And, with City staffing levels continually challenged, community volunteers are taking charge doing whatever it takes — cleaning, clearing brush, patrolling — to get the job done.
In July, OB resident and graphic designer Aaron Null planted a seed of community “self-help” in creating a Facebook page, imploring residents to adopt a block to clean each week.
That seed that’s been planted is sending out roots and baring fruits.
“This has gone from literally me and a couple of friends to 70 volunteers now,” said Null, a 10-year OB resident.
Null talked about his muse.
“I’ve enjoyed walking around the community and seeing how each block is totally different,” he said. “In summer, trash gets piled up around here.”

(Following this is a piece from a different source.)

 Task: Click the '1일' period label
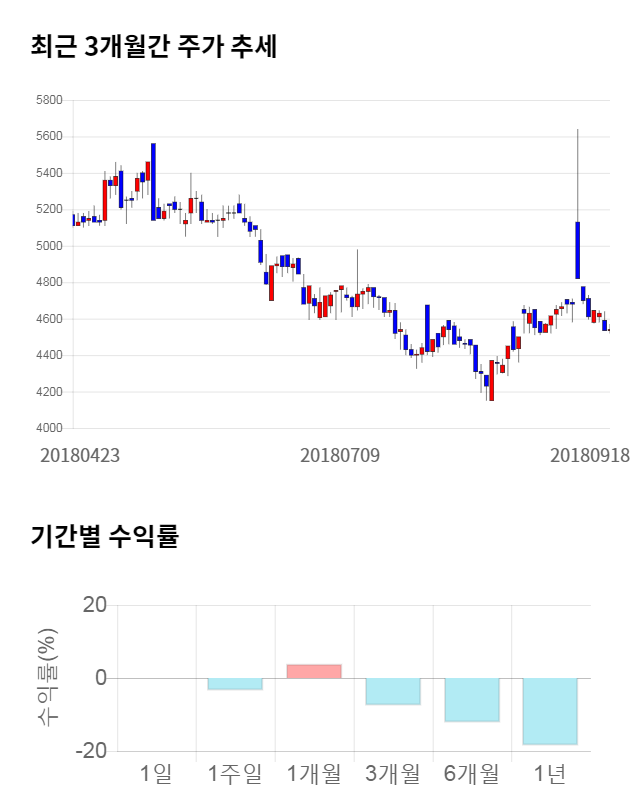coord(156,773)
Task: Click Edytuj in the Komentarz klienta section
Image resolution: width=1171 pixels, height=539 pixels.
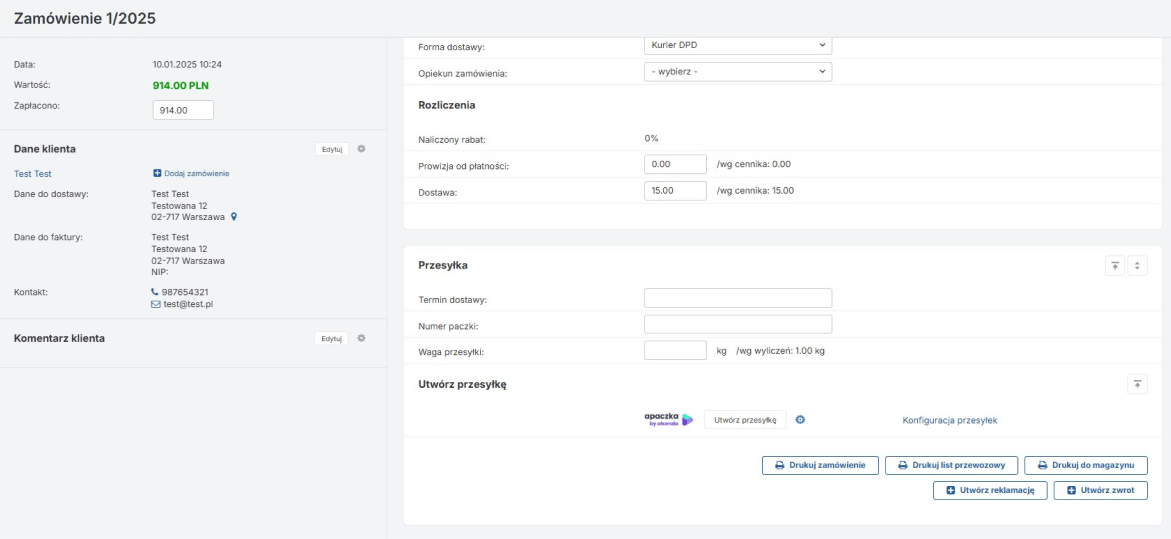Action: coord(332,338)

Continued Null: “There’s a lot of community energy in OB generally. I thought, ‘How do I take that energy and, utilizing social media, make that energy positive and connect all the community spirit? How do we make that every day, and get people out there?’ ”

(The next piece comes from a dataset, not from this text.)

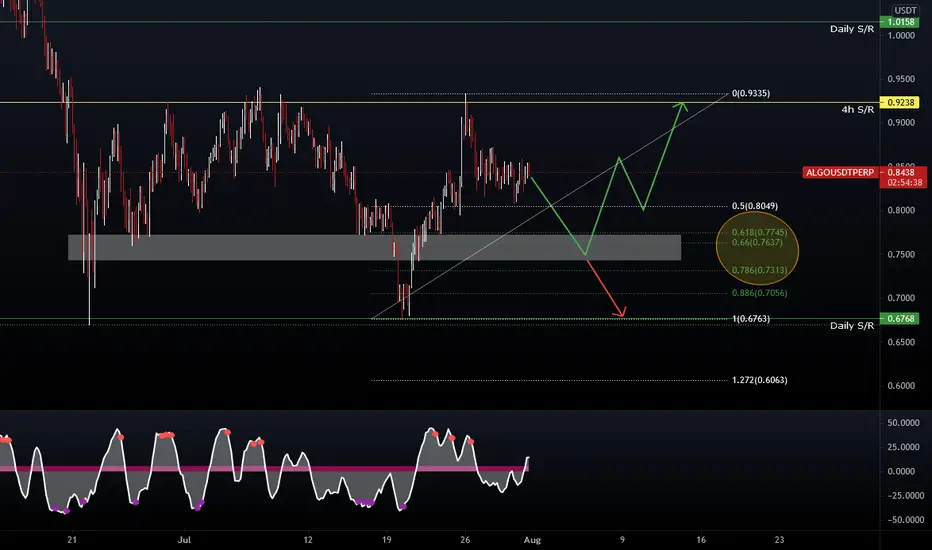Select the yellow 0.9238 4h S/R price tag
Image resolution: width=932 pixels, height=550 pixels.
[900, 102]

Motivating people to take the initiative to spruce up OB proved less difficult than Null had assumed.
“People have made it a game and voluntary clean-up crews have spread across the community,” noted Null, who keeps an updated map on OB Street Stewards Facebook page showing which blocks have been “claimed” for clean-up by volunteers.

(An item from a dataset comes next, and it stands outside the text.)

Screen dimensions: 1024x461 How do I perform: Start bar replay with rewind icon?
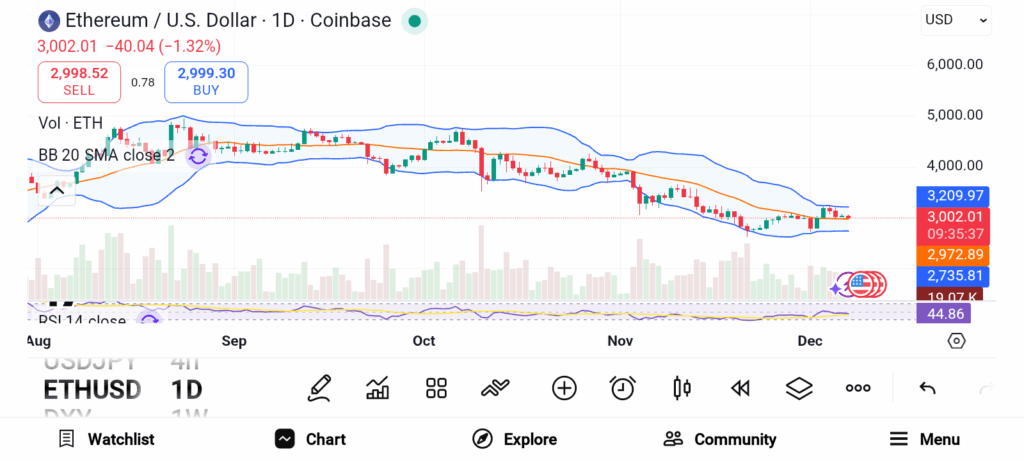coord(740,388)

“A lot of people claim the block they live on,” said Null noting blocks designated in green on the Facebook map are filling up fast.
The street stewards clean-up program is gradually spreading to nearby beach communities. “I think Pacific Beach has about 40 volunteers right now, including a lot of families,” said Null.
What’s been the biggest clean-up task thus far?
“Trash and cigarette butts are a huge thing,” answered Null, who pointed out becoming a clean-up volunteer is as easy as picking up a bucket and a trash grabber and getting out there and doing it.
“I’d like to see it happen all around San Diego,” concluded Null. “It gets you excited. It’s pretty cool.”